Texte fourni |
Nos sociétés – et ça remonte à loin ! – célèbrent, la jeunesse, le neuf, la modernité, le progrès… Pour les objets comme pour les êtres humains. Certains ont même la tentation de limiter le droit de vote à partir d’un certain âge, au prétexte que ce sont les jeunes qui sont les plus concernés par les problèmes actuels, d’environnement notamment. Comme si les personnes âgées ne subissaient pas elles aussi le réchauffement climatique ! Comme si on ne pouvait pas apporter son expérience pour contribuer à la transition écologique. Comme si les plus âgés n’étaient pas concernés par le futur de leurs enfants, des plus jeunes. On sacralise la bonne santé, la performance, la technologie, et on associe l’investissement à la jeunesse. Mais la vieillesse, si elle coûte cher, a aussi un rôle important à jouer dans la société.
Cette dévalorisation de la vieillesse ne vient-elle pas aussi des personnes âgées elles-mêmes ?
Oui la personne âgée a tendance à nier son état, voire à ne pas en prendre conscience du tout, lorsqu’elle rencontre des problèmes neurologiques. Il y a une forme de déni, l’envie de ne pas voir et de reporter à plus tard le traitement des problèmes, comme l’adaptation de son logement par exemple. C’est un comportement très humain. Et puis, les anciens issus de la génération des devoirs, celle de la guerre et de l’après-guerre, ont été élevée dans l’idée de ne pas se plaindre, qu’on ne doit pas être une charge pour les autres, à commencer par ses enfants. Cette génération va être remplacée par des seniors dont la culture a évolué des devoirs vers les droits. Ils vont être plus revendicatifs. Ils peuvent aussi s’impliquer plus, utiliser les réseaux sociaux, les mobilisations de proximité, investir dans leur qualité de vie…
Par exemple ?

Données recueillies |
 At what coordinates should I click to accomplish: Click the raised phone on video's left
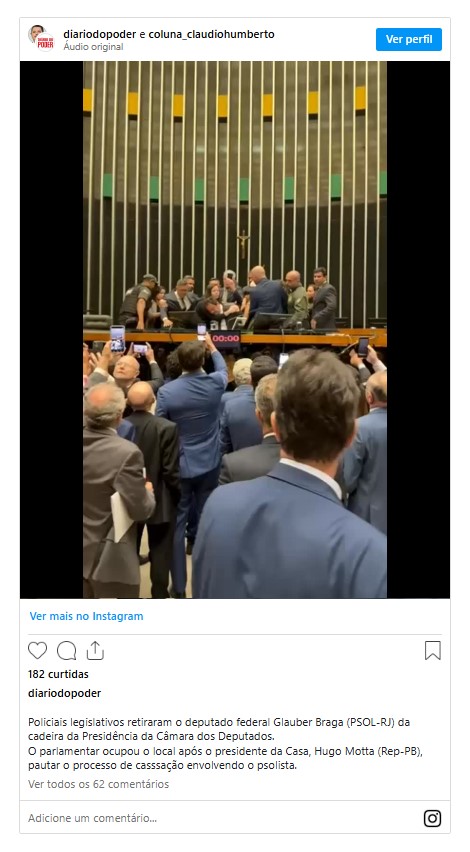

Consigne |
Relevez, dans la première phrase du texte sur la vieillesse ci-dessus, tout ce que nos sociétés célèbrent selon l'auteur.

Réponse attendue |
- la jeunesse
- le neuf
- la modernité
- le progrès